The research team developed UGround by leveraging a simple yet effective methodology, combining web-based synthetic data and slightly adapting the LLaVA architecture. They constructed the largest GUI visual grounding dataset, comprising 10 million GUI elements over 1.3 million screenshots, spanning different GUI layouts and types. The researchers incorporated a data synthesis strategy that allows the model to learn from varied visual representations, making UGround applicable to different platforms, including web, desktop, and mobile environments. This vast dataset helps the model accurately map diverse referring expressions of GUI elements to their coordinates on the screen, facilitating precise visual grounding in real-world applications.

Empirical results showed that UGround significantly outperforms existing models in various benchmark tests. It achieved up to 20% higher accuracy in visual grounding tasks across six benchmarks, covering three categories: grounding, offline agent evaluation, and online agent evaluation. For example, on the ScreenSpot benchmark, which assesses GUI visual grounding across different platforms, UGround achieved an accuracy of 82.8% in mobile environments, 63.6% in desktop environments, and 80.4% in web environments.

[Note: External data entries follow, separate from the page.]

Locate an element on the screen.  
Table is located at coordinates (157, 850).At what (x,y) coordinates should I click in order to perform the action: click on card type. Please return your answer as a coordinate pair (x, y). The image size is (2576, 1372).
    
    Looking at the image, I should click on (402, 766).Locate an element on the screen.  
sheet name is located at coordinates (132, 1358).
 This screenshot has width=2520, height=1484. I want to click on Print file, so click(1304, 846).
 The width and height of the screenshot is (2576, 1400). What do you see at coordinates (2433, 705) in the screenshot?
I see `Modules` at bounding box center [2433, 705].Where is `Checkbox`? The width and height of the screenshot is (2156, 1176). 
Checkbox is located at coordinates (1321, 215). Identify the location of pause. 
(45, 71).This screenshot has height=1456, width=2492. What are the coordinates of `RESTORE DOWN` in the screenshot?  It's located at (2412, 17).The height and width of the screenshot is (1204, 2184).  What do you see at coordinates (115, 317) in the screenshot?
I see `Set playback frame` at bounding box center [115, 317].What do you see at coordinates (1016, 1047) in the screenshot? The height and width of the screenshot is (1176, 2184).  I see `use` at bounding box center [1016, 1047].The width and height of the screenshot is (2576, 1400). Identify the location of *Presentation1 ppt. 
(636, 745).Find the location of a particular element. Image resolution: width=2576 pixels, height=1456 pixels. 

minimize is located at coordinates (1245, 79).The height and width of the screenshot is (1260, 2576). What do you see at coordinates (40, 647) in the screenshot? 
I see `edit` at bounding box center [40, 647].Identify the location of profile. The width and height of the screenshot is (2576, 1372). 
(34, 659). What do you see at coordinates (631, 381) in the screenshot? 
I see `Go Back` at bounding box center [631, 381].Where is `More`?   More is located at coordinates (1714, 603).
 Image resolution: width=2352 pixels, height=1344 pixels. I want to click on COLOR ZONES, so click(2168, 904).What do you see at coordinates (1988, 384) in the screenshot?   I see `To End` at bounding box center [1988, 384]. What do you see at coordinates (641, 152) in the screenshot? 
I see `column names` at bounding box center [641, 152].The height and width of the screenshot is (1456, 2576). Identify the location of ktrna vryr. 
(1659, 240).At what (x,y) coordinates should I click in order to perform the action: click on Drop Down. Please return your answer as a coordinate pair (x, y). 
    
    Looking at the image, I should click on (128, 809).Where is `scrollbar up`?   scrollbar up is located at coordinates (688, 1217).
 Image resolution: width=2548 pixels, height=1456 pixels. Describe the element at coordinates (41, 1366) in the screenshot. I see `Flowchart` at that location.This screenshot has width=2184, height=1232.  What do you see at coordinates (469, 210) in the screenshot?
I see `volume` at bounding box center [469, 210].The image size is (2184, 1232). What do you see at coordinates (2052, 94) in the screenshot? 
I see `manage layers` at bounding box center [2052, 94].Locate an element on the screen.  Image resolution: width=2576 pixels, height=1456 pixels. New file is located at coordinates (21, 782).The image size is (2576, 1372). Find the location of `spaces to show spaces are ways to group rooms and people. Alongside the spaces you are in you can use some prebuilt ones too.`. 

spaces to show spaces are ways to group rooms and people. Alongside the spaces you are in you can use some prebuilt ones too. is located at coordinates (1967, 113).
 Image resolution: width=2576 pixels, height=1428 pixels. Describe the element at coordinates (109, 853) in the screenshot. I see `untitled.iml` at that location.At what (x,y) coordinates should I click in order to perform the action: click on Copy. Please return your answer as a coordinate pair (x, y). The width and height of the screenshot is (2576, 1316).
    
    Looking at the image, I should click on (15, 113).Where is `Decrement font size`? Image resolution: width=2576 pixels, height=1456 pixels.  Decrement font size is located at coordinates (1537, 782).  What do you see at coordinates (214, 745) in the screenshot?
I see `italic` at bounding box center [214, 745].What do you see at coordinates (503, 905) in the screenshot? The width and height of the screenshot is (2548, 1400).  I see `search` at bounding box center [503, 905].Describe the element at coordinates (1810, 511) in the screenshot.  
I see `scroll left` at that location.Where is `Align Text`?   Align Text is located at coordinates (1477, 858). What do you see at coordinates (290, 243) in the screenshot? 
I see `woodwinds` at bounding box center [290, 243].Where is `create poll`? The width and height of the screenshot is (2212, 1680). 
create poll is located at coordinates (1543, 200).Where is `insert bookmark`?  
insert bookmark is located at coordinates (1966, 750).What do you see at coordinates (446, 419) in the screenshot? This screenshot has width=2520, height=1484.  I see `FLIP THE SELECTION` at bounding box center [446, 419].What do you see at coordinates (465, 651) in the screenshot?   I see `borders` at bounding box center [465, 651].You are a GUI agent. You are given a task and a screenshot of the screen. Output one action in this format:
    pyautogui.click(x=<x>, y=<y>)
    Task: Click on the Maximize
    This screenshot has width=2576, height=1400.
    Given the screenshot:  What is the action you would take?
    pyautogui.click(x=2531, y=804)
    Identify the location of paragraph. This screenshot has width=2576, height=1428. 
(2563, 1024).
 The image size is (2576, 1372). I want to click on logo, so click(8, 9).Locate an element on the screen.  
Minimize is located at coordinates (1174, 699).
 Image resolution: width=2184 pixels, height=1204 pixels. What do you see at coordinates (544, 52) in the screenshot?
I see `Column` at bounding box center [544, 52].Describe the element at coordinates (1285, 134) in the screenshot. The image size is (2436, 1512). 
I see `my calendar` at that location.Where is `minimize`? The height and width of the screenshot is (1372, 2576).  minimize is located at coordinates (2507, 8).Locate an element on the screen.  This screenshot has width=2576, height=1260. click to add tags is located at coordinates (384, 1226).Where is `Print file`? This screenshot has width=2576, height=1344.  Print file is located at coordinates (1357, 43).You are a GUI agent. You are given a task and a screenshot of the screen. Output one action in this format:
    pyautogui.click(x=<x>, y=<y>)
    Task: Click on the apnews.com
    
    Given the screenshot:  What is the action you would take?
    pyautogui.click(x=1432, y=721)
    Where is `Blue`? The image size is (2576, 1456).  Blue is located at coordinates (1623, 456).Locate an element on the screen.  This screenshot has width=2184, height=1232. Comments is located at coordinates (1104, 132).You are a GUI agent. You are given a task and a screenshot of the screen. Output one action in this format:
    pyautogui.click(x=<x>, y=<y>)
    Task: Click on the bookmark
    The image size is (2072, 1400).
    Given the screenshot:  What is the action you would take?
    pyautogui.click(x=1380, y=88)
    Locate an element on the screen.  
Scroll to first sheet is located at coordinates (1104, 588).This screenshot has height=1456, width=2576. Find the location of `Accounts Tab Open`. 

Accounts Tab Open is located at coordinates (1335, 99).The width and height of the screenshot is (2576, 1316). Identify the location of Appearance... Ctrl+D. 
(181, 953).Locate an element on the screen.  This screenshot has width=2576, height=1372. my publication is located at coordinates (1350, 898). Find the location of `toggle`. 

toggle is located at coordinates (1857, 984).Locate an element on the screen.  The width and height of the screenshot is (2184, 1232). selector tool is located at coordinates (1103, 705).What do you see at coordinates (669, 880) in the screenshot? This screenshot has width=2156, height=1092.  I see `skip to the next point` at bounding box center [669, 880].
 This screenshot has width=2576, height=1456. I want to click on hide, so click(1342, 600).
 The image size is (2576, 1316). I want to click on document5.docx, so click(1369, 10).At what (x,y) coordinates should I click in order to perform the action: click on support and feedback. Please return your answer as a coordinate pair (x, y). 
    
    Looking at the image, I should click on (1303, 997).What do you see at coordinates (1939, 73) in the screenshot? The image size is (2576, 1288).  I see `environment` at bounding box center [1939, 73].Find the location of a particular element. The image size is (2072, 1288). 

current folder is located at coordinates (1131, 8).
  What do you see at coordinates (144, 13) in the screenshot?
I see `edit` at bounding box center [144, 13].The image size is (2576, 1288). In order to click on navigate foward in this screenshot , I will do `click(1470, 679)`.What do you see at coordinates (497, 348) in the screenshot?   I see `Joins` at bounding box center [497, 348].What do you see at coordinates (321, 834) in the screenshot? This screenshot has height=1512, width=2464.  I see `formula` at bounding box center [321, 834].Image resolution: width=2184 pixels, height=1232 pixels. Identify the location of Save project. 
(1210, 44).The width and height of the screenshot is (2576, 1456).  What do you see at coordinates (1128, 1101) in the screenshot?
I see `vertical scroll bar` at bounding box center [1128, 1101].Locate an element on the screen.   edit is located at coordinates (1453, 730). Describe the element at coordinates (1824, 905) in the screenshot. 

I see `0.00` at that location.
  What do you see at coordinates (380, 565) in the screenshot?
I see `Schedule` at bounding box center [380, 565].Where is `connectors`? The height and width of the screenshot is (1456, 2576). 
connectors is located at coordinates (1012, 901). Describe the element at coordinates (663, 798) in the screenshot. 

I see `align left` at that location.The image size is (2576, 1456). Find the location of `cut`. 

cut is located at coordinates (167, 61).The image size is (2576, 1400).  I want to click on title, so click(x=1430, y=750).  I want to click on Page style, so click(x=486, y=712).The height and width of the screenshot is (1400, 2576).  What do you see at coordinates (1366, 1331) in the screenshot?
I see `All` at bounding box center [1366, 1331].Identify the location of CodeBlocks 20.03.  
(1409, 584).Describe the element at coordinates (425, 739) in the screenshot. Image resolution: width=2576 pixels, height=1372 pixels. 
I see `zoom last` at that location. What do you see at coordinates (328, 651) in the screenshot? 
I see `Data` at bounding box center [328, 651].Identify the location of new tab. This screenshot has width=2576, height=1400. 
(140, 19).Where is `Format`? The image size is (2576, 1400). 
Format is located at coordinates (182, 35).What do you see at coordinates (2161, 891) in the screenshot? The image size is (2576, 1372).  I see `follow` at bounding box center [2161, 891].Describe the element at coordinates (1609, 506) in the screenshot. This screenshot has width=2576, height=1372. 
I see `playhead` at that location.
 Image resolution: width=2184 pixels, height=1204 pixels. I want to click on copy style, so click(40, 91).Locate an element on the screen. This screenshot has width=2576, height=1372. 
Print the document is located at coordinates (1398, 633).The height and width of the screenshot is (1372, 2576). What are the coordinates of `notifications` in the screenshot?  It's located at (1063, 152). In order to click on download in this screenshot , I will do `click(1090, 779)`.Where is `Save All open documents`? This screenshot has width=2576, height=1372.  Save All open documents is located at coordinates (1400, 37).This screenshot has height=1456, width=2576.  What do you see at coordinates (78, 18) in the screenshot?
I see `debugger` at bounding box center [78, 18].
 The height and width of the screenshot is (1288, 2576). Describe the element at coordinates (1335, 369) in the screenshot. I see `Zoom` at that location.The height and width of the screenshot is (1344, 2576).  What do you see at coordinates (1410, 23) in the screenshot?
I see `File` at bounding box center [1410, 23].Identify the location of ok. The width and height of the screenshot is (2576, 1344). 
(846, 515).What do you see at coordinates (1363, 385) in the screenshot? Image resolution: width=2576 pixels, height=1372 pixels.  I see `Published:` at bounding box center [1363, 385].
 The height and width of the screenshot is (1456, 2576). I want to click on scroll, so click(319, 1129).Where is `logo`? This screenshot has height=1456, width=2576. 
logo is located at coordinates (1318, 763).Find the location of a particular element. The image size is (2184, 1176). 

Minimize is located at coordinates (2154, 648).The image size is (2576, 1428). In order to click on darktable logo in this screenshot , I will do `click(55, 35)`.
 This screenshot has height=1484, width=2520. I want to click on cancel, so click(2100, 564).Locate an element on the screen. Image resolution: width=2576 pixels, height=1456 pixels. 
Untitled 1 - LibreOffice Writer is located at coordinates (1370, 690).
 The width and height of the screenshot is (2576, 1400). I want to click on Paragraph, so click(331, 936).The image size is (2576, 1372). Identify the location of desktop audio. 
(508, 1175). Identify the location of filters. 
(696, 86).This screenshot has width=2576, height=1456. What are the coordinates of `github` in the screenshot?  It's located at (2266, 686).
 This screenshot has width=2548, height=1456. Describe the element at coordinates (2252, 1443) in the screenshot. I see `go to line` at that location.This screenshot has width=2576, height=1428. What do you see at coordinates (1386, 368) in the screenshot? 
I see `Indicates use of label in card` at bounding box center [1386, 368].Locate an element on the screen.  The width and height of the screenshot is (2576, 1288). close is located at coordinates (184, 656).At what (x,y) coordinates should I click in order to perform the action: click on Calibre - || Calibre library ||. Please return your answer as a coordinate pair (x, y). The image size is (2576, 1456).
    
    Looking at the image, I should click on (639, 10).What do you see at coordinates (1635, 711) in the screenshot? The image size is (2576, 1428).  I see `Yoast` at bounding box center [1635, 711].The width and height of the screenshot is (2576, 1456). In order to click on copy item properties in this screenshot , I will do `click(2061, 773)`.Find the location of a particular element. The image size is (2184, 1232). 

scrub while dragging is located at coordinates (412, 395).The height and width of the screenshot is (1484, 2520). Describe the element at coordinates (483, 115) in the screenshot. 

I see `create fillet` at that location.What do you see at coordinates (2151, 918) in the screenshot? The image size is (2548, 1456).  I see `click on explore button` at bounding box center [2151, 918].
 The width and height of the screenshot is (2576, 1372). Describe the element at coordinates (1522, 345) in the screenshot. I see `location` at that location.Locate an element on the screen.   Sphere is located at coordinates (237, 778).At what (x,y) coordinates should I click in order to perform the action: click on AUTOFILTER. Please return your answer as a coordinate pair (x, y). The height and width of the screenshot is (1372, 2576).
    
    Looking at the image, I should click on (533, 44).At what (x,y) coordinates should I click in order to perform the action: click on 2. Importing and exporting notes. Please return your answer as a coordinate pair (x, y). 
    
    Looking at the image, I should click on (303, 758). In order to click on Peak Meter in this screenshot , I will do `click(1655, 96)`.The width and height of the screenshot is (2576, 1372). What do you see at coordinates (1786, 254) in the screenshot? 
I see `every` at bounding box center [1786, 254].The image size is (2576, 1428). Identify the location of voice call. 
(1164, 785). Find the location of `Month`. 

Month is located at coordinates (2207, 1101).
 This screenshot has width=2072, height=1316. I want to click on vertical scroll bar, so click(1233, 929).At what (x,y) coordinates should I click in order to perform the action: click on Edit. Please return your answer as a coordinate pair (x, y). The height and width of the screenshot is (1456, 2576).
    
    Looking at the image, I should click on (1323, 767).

These results indicate that UGround’s visual-only perception capability allows it to perform comparably or better than models using both visual and text-based inputs.

In addition, GUI agents equipped with UGround demonstrated superior performance compared to state-of-the-art agents that rely on multimodal inputs. For instance, in the agent setting of ScreenSpot, UGround achieved an average performance increase of 29% over the previous models. The model also showed impressive results in AndroidControl and OmniACT benchmarks, which test the agent’s ability to handle mobile and desktop environments, respectively. In AndroidControl, UGround achieved a step accuracy of 52.8% in high-level tasks, surpassing previous models by a considerable margin. Similarly, on the OmniACT benchmark, UGround attained an action score of 32.8, highlighting its efficiency and robustness in diverse GUI tasks.

In conclusion, UGround addresses the primary limitations of existing GUI agents by adopting a human-like visual perception and grounding methodology. Its ability to generalize across multiple platforms and perform pixel-level operations without needing text-based inputs marks a significant advancement in human-computer interaction. This model improves the efficiency and accuracy of GUI agents and sets the foundation for future developments in autonomous GUI navigation and interaction.